Già nel 1989 la UC aveva fatto fare uno studio sull’acqua, tenuto segreto. Nel 1996 avevano mandato le ruspe a rimuovere la poltiglia tossica dagli invasi, visto che nella stagione secca questi ultimi rimanevano completamente vuoti, perché l’acqua evaporava. Così avevano rimosso completamente melma da due vasche, trasferendola tutta nella terza vasca. Poi coprirono di terra quest’ultima. Solo un giornale diede la notizia, e non era la stampa di Bhopal. C’era in citta’ un giornalista del Washington Post, in quei giorni, per questo la notizia trapelò. Riteniamo che quelle migliaia di tonnellate di sostanze tossiche interrate in un terreno non sicuro siano responsabili di una ulteriore grave contaminazione.

 

Ospedale, fattoria, medicina naturale. Una risposta-modello ai disastri chimici  

Un giro nel terreno circostante alla clinica, in compagnia di Sathyu, è una meraviglia che ti riconcilia con la vita: si entra in un’oasi di verde rispetto alla bruttura del quartiere, con giardinieri che se ne prendono cura. Gli appezzamenti sono inframezzati da laboratori di trasformazione e preparazione dei rimedi ajurvedici. Questa sorta di fattoria, dove si coltivano qualcosa come 400 varietà di piante, fa parte della struttura. L’irrigazione ha luogo tramite la fornitura di un acquedotto che arriva da lontano, non si attinge alla falda locale.

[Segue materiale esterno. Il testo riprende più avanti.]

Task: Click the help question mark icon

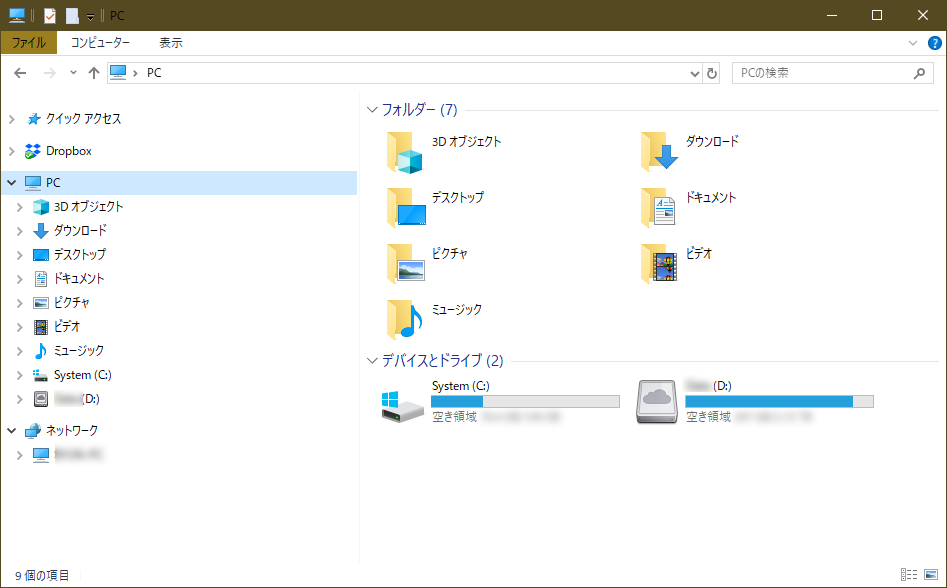Action: [x=935, y=43]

Coltivazioni di curcuma nell'orto della clinica

 

La vostra Clinica sembra diventata un modello…

Bhopal non è un caso isolato, né geograficamente né storicamente. In Italia avete avuto Seveso, l’amianto, ed altro. Ma sono tanti i disastri chimici internazionali, avvenuti anche in Europa. Quello che abbiamo cercato di mettere in piedi qui è una risposta-modello a queste evenienze.

La specialità della nostra clinica è l’assenza di effetti collaterali nelle cure. Inoltre, non c’è alcuna incidenza negativa sull’ambiente. Il nostro terreno produce una gran quantità di piante medicinali che poi usiamo per l’ajurveda. Abbiamo sviluppato strategie per le malattie auto immuni che si rivelano comuni nelle evenienze di disastro ambientale quando l’organismo prende a lavorare contro se stesso. Abbiamo stabilito inoltre una procedura di disintossicazione col panchakarma, una tecnica dell’ajurveda.

Preparazione di medicinali ajurvedici alla Sambhavna Clinic

La medicina normale utilizza soluzioni basate sull’acqua. L’ajurveda è efficace invece nell’espellere sostanze tossiche che si combinano coi grassi, perché adopera oli (il ghee, per esempio, che è burro chiarificato). E d’altra parte, molte delle sostanze tossiche prodotte qui sono lipofile, si combinano coi grassi.